見えている。自分の中にいる邪悪な存在が、彼女の目には確かに映っているのだ。
「あー、そいつには挨拶しなくていいから。椿の教育には悪いしね」
「う?」
そいつにかわいい顔しちゃダメー、と椿と正面から顔を合わせ、こつりと額を合わせる。
悠仁は自分の中の存在が、この小さな子供に興味を示さなかったことに心底安堵した。穢れを知らない幼子に会わせたくなかったのと、悟の溺愛ぶりからして、何を言われても血の海が広がることはほぼ確定していたからだ。

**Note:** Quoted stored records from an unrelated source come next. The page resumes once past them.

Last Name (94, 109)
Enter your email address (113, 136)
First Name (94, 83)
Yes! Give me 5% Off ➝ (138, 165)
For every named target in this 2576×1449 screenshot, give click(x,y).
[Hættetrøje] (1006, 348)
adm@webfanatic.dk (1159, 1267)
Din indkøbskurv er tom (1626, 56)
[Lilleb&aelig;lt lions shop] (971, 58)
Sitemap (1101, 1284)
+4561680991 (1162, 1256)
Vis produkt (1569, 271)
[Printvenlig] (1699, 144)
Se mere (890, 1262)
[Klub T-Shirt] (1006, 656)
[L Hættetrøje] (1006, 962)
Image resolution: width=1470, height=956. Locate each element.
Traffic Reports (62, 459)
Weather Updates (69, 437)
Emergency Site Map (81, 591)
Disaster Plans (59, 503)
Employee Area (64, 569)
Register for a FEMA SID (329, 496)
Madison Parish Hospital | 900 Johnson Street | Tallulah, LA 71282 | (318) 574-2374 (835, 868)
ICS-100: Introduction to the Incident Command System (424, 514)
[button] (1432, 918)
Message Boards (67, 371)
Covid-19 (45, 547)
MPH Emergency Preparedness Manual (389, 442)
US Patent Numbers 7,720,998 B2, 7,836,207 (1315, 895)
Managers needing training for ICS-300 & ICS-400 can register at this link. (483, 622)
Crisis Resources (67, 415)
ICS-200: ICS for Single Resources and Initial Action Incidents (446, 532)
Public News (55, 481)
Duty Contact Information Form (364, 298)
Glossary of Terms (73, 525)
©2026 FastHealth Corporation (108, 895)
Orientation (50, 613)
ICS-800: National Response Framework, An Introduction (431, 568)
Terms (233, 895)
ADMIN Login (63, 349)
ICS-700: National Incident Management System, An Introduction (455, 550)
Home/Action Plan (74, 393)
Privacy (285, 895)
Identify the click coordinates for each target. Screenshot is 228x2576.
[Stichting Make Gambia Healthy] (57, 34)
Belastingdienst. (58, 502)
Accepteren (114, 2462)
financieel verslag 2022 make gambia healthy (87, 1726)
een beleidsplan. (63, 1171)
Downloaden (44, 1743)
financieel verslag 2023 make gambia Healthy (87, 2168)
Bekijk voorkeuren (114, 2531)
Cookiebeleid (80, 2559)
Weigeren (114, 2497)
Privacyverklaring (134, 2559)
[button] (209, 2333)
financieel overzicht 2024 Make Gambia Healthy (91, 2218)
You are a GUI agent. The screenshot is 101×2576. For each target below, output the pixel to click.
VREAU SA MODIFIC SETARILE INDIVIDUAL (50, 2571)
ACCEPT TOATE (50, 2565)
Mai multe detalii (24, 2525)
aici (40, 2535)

「さ、そんなことよりお勉強の時間ですよー! 今日は椿のお席も用意したからねー」
「あい」
そう言って悟は一旦廊下に出て、小さな幼児用の机と椅子を持って入ってくる。それを一番窓際の席に置いて、椿を座らせる。自分達の机の半分にも満たない小さな机にちょこんと収まった幼女がかわいくて、悠仁達の口から「んぐぅ」と詰まったような声が漏れた。悟がそれに「分かる」と一言だけ呟いて深く頷く。そして悟は椿の前にしゃがみ込んだ。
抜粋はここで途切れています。